Cabrera acknowledged that the immigration reform movement was at a low point, with few prospects for change in the near future. Many believe that for major reform to happen, millions more Latinos needed to become U.S. citizens and vote.
Meanwhile, for illegal immigrants, daily life has gotten harder. Deportations under Obama have gone up sharply. The annual average since 2009 is around 400,000, about 30 percent higher than under President George W. Bush, according to the Pew Hispanic Center.
There are also strong indications that fewer immigrants are trying to come to America, and others have gone home.
“Sometimes it feels like every day is like a risk,” said Eduardo Villegas, a 38-year-old illegal immigrant who came to Georgia in the mid-90s, drawn by the construction boom that preceded the 1996 Olympics in Atlanta.
People pushing for tougher immigration laws and enforcement say the heightened fear in immigrant communities is proof that the tide is turning.

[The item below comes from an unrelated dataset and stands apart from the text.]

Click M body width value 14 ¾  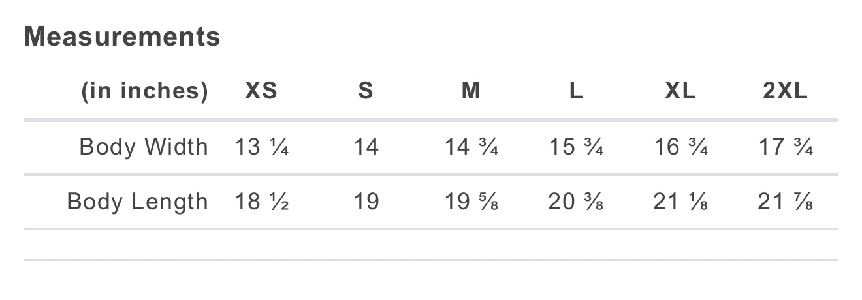coord(471,147)
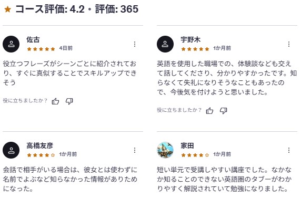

“Every day without a repeat of the 1986 amnesty is a victory for the majority of Americans,” said D.A. King, a proponent of Georgia’s enforcement-focused immigration law passed in 2011. “The pro-enforcement side is winning, but it isn’t pretty.”
States have increasingly taken matters into their own hands. After Arizona passed its law, several states followed with similar laws.
Tamar Jacoby, president of ImmigrationWorks USA, a national federation of small business owners working for immigration reform, said that might be a good thing. While most state-initiated laws focus on enforcement, eventually there will likely be more attempts to better deal with student visas, temporary migrant workers and immigrant entrepreneurs, she said.
“There is a little bit of a thaw” in the states, she said. “Maybe the model is to fix some small pieces, take those off the table, show Democrats and Republicans can work together, and then move on to bigger things.”